— begin Data to use —

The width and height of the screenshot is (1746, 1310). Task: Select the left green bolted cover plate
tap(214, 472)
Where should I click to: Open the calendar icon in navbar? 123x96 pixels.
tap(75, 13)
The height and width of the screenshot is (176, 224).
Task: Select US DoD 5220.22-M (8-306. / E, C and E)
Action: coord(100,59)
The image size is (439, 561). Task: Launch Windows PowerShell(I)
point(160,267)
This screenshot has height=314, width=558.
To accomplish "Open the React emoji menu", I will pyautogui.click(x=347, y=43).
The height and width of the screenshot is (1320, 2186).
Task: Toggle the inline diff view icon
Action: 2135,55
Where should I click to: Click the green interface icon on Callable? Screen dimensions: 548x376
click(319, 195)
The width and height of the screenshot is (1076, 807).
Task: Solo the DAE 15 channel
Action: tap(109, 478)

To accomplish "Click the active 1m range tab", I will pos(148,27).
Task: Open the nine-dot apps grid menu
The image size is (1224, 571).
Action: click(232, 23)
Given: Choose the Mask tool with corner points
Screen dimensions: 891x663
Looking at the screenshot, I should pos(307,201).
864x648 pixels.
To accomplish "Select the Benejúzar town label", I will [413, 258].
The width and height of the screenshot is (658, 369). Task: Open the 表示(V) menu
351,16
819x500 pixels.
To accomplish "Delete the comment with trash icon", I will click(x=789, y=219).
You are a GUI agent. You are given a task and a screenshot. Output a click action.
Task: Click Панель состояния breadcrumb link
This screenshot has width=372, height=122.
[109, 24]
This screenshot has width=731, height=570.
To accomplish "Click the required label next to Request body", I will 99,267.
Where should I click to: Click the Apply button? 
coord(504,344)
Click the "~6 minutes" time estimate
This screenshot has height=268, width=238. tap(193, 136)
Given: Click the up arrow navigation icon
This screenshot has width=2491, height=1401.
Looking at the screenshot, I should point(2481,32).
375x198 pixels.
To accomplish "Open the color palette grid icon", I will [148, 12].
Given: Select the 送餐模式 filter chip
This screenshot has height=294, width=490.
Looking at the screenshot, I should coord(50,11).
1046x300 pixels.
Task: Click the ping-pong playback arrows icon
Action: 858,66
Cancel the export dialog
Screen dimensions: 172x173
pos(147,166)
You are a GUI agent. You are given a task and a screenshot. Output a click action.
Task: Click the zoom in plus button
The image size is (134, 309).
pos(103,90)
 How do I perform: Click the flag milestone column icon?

— end Data to use —

- [Exercise aim] From the rows above, copy every line that contains the string "Where".

- [Correct response]
Where should I click to: Open the calendar icon in navbar? 123x96 pixels.
Where should I click to: Click the green interface icon on Callable? Screen dimensions: 548x376
Where should I click to: Click the Apply button? 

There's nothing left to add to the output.